Zaruret hali dışında yaptığınız tüm davranışlarınızı gelin bir inceleyelim. Örnekleri çoğaltabileceğimiz zengin bir hayatın içindeyiz. Davranışlarınızın temelindeki niyete ulaşmak olsun amacımız. Kendimizi dıştan içe doğru bir emar cihazına sokalım. Ahlak kuralları, hukuk kuralları, görgü kuralları ya da din kuralları açısından ele alalım davranışlarımızı. Sizin için hangisi daha belirleyici etken ise o açıdan bakabiliriz. Sakin olun ve bir tarafınızı oynatmayın, hareket etmeyin. Emarınızı çekiyoruz.

Arkadaşımla birlikte bir akşamüstü önceden belirlediğimiz bir hedefe doğru ilerliyorduk. Hızlı adımlarla birlikte aklıma gelen sorularıma ondan cevaplar alıyordum. Yukarı istikamette hızımız aşağı istikamete göre yavaş olduğu için cevaplarda kaçamak olamazdı. Yani bedensel ve zihinsel olarak insandan doğru cevaplar alınabilecek bir istikametteydim. Düşündüğüm gibi de oldu.

İlk soruyu yöneltiyorum arkadaşıma, buna siz de cevap arayabilirsiniz. Sence insan yazılı olan kurallara neden uygun davranış gösterir? Ya da yazılı kurallar kitabına neden uydururuz kendimizi? Bunun temelinde hangi kuralları baz alırız? Örneğin, insan hakkı ihlali yazılı ve sözlü kurallarda yasaktır. Bunun yaptırımı ceza, ayıplama ya da başka bir şekilde karşımıza çıkabilir. Peki, insan hakkı ihlali neleri kapsar, bunları biliyor muyuz? Sosyal hayatı düzenleyen kurallara baktığımızda maddi yaptırımı olan sadece hukuk kurallarıdır.

Doğruluğun tanımının nerede yapıldığı hakkında bir fikrim yok. Ancak tüm kurallarda doğrular aynı seviyede tanımlanıyor. Hukuk kuralları günümüzde en çok müracaat edilen kurallardır. İnanış olarak aynı felsefede olsak bile belirleyici olmasını istediğimiz kurallar aynıdır, hukuk kuralları. Hukuk illaki bir kaynağa dayandırılacaktır. Belki din kuralları ile hukuk kuralları arasındaki kıyaslamayı yapmamız gerekecek. Tamamen birbirine zıt görülmüyor.  

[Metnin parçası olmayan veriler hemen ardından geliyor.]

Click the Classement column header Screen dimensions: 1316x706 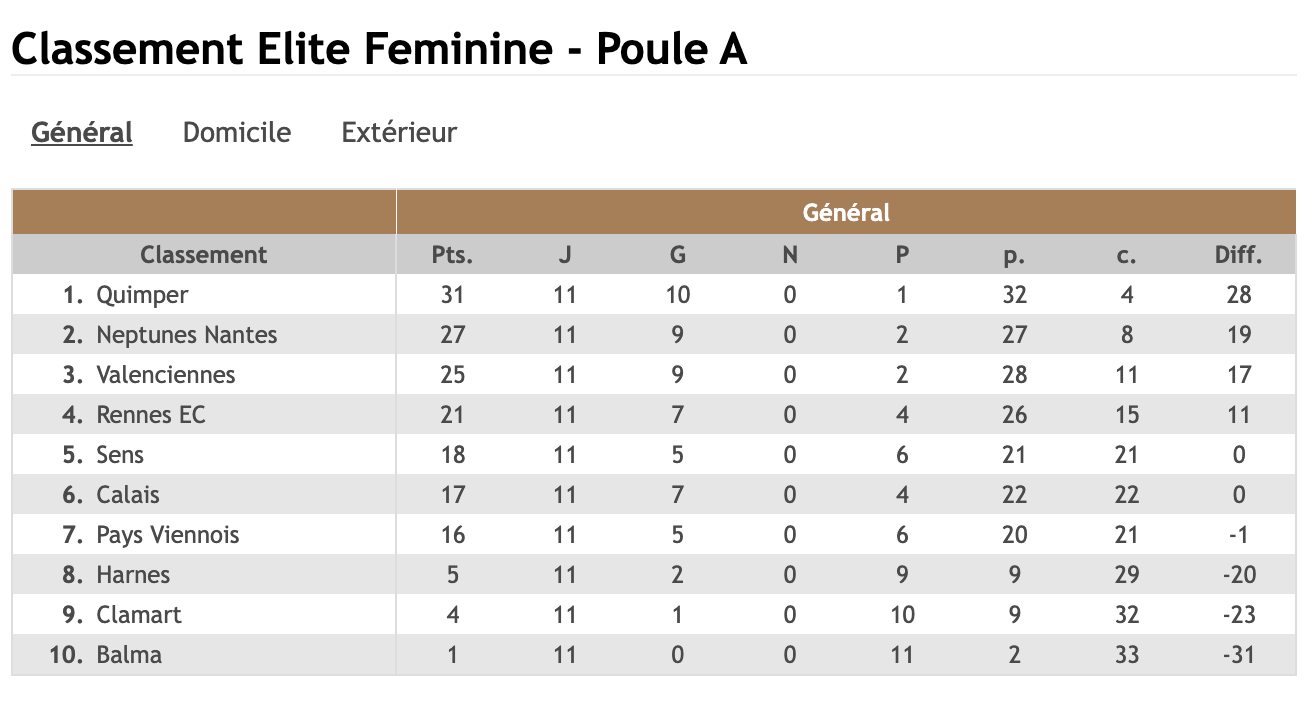pyautogui.click(x=204, y=255)
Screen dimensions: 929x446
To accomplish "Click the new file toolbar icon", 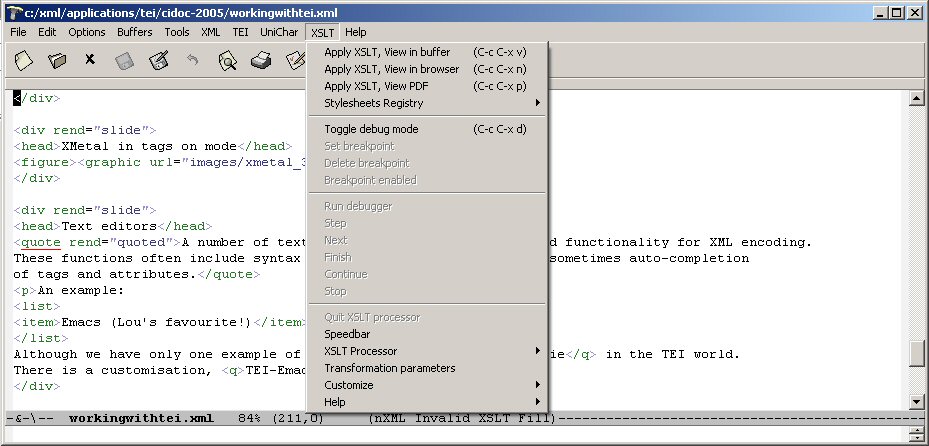I will (23, 61).
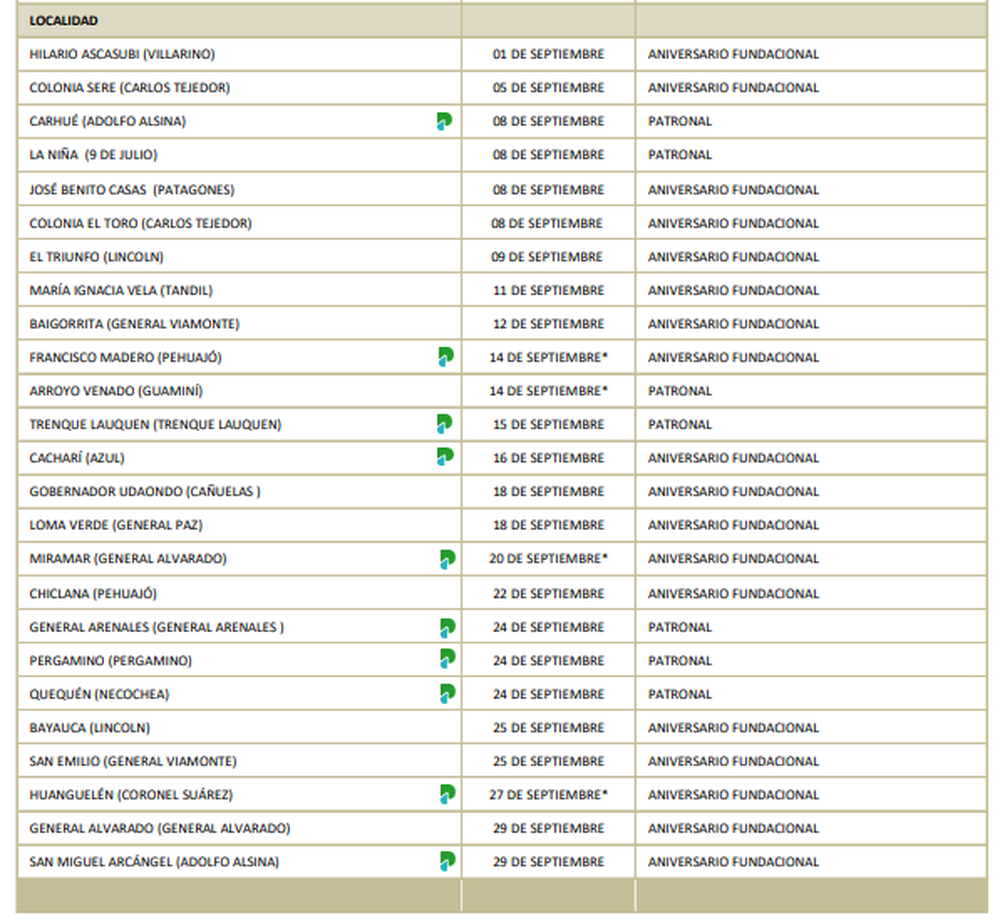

Büyük devletlerin hukuk kuralları ile verilen kararları vicdanlarda da önemsenip kabul edilebiliyor. İlerlemeye çalışan ülkelerde ise vicdan ve hukuk kararları zıt yönde olabiliyor. Dediğim gibi kitabına uydurursak başımız karaltıda kalır. Ama vicdan susmaz. Dört dörtlük iş becerme yetisine sahip bir kişi yaptığı ihlalleri bir kâğıdın içinde buharlaştırdığını, izini kaybettirdiğini düşünür. Doğru insan olmak için değil korktuğu için doğru olmak zorunda kalır. İnsanın doğruluğu kâğıt üzerinden değil vicdan üzerinden değer alır. Etrafımızdaki sevgi duyduğunuz ya da sevimsiz gelen insanlara baktığınızda bunu rahatlıkla göreceksiniz. İnsanın ürettiği kurallar çiğnenebilir, yırtılıp atılabilir, etkisizleştirilebilir, hayatınıza da mal olabilir.

Önünüze geçmiş bir sürü insan var bugün, doğrunun tellalı olarak karşımıza geçen. Evet, yazılı kâğıt üzerinde doğru görünmek zor değil ki. İyi bir insan olabilmek amacınız olsa idi yaptığınız her işte korku duymazdınız. Saygılarımla.